Graduate students Craig Lyons, Samim Arif and DeJuan Foster conducted a reporting project to review the status of digital access within Indiana government agencies.
The Media School students’ project mimicked the 1997 audit done by the Indiana Coalition for Open Government and seven Indiana newspapers, which found many public officials were ignorant of state records laws and there were few consequences for those in violation, according to the report.
The Indiana Coalition for Open Government is partnered with the Media School in advocating for public access, according to the report.
The 2015 project found similar results. The students emailed public record requests to commissioners’ offices, sheriffs’ departments and health departments in 30 randomly selected counties.

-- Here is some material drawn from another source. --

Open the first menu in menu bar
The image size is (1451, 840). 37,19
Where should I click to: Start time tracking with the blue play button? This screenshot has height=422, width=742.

The counties were widespread and represented different Indiana populations from urban areas such as St. Joseph and Vanderburgh to rural areas like Adams and Clinton. In total, 90 agencies were contacted, according to the report.
Two of these 90 agencies told the reporting team they did not have a public email address. This limited the report to 88 agencies. Of those, 48 responded to the requests within the legal limit of seven days. Of the 40 remaining agencies, only 10 responded to follow-up calls by the reporters.
This left nearly one-third of the agencies as non-respondents, therefore making them incompliant with the APRA requirements, according to the report.
“It’s important because the information that government agencies keep is there for the public,” Lyons said. “These agencies may be the keeper of these records, but they’re not their records.”
Reasons for not responding to the requests varied among agencies: emails didn’t go to the correct person, more information was needed or officials didn’t think they needed to respond to be in compliance with the law, according to the report.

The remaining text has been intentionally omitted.